Prompt — When the line with "This screenshot has width=1332, height=692." appears below, start repeating lines exactly, and keep going through the line with "620x465 pixels."; add nothing outside that span.

Stored items
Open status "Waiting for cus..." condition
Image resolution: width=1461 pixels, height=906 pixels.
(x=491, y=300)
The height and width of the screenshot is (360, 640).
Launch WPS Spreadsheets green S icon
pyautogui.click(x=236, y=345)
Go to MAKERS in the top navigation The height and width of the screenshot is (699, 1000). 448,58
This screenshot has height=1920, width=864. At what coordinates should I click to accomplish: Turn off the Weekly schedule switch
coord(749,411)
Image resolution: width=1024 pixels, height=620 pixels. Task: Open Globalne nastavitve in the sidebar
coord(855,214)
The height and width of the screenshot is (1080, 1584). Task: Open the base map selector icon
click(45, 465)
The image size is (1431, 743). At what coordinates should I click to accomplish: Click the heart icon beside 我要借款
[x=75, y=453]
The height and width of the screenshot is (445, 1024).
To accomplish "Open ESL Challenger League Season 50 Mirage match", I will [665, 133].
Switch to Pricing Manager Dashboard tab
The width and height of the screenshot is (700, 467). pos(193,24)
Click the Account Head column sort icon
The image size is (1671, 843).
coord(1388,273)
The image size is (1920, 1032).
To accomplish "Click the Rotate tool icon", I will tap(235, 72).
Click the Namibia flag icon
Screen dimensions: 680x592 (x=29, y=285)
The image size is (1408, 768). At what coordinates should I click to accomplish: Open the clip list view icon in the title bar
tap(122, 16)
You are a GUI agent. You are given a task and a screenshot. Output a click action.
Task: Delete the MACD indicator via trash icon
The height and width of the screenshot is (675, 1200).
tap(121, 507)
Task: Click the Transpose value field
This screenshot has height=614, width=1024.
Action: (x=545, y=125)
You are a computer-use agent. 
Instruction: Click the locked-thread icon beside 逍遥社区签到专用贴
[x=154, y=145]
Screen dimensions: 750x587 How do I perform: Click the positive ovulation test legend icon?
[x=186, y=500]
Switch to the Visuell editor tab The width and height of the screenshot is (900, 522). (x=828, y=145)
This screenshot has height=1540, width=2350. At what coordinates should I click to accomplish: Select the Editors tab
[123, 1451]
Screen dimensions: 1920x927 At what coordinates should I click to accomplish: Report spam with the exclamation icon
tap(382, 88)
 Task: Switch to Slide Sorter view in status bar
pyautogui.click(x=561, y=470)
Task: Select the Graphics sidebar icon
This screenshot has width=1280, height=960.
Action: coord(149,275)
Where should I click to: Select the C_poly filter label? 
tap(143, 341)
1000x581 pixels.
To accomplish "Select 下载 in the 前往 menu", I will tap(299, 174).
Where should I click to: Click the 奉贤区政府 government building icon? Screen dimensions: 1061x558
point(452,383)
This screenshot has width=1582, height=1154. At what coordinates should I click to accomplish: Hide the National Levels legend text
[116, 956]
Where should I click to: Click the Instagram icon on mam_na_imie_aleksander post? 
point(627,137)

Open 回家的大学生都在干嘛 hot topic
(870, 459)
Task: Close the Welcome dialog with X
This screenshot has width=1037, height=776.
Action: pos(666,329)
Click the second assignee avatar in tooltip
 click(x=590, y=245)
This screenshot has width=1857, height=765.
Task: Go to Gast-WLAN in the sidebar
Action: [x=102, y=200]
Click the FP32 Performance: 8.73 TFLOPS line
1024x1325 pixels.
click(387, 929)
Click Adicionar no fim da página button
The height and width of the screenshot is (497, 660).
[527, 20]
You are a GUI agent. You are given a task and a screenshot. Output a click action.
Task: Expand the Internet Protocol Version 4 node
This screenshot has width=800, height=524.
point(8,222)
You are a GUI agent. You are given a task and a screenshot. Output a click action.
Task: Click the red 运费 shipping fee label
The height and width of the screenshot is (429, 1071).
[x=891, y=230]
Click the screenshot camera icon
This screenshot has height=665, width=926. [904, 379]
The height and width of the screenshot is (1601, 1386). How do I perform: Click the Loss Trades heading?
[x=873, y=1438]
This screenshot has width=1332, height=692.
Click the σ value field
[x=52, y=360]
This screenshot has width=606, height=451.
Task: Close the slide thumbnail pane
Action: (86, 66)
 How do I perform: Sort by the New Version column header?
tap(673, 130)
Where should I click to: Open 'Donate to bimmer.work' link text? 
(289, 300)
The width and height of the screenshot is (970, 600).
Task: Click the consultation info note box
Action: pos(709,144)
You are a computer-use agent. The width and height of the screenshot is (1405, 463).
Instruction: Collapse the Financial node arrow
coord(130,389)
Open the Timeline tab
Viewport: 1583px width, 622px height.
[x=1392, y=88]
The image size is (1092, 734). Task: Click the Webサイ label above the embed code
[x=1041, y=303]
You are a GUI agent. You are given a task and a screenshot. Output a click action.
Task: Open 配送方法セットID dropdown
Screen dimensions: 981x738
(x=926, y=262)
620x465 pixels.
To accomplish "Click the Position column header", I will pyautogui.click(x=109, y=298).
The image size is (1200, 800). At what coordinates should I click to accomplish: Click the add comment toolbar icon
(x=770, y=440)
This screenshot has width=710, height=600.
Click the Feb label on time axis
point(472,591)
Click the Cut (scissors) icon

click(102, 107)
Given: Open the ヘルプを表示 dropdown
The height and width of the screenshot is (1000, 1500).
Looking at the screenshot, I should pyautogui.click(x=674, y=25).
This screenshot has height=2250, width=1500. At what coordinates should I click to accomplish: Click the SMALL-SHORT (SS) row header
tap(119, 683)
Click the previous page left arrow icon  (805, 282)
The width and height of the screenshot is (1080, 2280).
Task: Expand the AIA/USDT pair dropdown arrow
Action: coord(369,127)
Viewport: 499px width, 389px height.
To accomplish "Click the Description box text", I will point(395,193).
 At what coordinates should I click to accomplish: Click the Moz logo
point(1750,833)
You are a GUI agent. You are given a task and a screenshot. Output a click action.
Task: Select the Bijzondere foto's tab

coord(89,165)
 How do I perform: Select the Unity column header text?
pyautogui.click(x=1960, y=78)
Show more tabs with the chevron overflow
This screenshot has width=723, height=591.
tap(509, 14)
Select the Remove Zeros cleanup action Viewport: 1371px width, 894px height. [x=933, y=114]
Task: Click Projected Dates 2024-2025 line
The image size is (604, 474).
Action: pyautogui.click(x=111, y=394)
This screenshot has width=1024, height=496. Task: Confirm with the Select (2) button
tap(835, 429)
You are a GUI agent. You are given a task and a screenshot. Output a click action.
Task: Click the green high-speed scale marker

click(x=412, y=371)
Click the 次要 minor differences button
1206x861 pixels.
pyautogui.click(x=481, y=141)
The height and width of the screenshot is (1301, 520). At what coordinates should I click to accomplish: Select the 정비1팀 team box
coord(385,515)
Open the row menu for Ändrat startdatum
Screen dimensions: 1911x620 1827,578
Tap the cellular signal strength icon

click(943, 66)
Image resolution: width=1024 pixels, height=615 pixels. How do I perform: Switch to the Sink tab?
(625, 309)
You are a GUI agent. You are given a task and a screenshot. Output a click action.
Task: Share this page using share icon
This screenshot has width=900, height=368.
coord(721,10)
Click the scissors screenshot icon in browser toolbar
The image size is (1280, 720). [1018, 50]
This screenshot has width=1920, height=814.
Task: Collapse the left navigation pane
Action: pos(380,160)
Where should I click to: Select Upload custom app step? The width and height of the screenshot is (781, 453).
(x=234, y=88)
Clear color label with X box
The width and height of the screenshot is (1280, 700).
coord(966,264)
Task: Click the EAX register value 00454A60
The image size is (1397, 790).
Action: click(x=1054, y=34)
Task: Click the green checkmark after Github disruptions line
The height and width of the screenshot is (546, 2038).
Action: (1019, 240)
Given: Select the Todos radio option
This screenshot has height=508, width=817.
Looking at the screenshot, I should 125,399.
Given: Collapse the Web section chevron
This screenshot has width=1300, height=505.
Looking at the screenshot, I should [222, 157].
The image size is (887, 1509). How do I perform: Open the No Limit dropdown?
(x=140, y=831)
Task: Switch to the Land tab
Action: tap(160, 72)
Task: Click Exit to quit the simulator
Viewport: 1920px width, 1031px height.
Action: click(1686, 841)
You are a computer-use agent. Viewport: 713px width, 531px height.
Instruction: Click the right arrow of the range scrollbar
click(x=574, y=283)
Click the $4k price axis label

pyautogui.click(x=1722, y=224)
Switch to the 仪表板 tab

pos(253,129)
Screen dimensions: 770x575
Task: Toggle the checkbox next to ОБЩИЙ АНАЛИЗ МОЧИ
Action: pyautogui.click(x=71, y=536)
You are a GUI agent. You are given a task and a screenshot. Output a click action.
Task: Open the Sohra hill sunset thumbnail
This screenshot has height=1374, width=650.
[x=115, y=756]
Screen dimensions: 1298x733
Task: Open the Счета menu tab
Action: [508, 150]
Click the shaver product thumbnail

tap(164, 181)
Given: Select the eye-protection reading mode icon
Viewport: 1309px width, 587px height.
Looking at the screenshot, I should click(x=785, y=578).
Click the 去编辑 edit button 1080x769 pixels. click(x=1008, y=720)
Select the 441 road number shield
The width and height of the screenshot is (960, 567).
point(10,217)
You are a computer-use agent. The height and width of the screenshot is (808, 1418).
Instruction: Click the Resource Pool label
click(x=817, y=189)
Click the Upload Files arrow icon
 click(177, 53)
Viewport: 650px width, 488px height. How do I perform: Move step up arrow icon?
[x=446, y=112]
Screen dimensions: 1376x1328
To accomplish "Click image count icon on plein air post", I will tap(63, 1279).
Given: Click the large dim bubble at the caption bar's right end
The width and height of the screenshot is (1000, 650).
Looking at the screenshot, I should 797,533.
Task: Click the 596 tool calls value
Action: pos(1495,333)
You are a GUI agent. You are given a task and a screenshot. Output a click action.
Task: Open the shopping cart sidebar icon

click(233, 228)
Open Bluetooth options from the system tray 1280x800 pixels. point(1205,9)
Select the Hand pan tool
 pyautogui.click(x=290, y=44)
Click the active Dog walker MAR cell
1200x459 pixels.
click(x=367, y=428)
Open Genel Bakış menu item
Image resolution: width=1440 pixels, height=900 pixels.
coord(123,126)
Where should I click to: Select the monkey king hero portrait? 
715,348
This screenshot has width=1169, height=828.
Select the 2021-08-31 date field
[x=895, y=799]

Solution below —
This screenshot has width=1332, height=692.
Click the σ value field
[x=52, y=360]
This screenshot has width=606, height=451.
Task: Close the slide thumbnail pane
Action: (86, 66)
 How do I perform: Sort by the New Version column header?
tap(673, 130)
Where should I click to: Open 'Donate to bimmer.work' link text? 
(289, 300)
The width and height of the screenshot is (970, 600).
Task: Click the consultation info note box
Action: pos(709,144)
You are a computer-use agent. The width and height of the screenshot is (1405, 463).
Instruction: Collapse the Financial node arrow
coord(130,389)
Open the Timeline tab
Viewport: 1583px width, 622px height.
[x=1392, y=88]
The image size is (1092, 734). Task: Click the Webサイ label above the embed code
[x=1041, y=303]
You are a GUI agent. You are given a task and a screenshot. Output a click action.
Task: Open 配送方法セットID dropdown
Screen dimensions: 981x738
(x=926, y=262)
620x465 pixels.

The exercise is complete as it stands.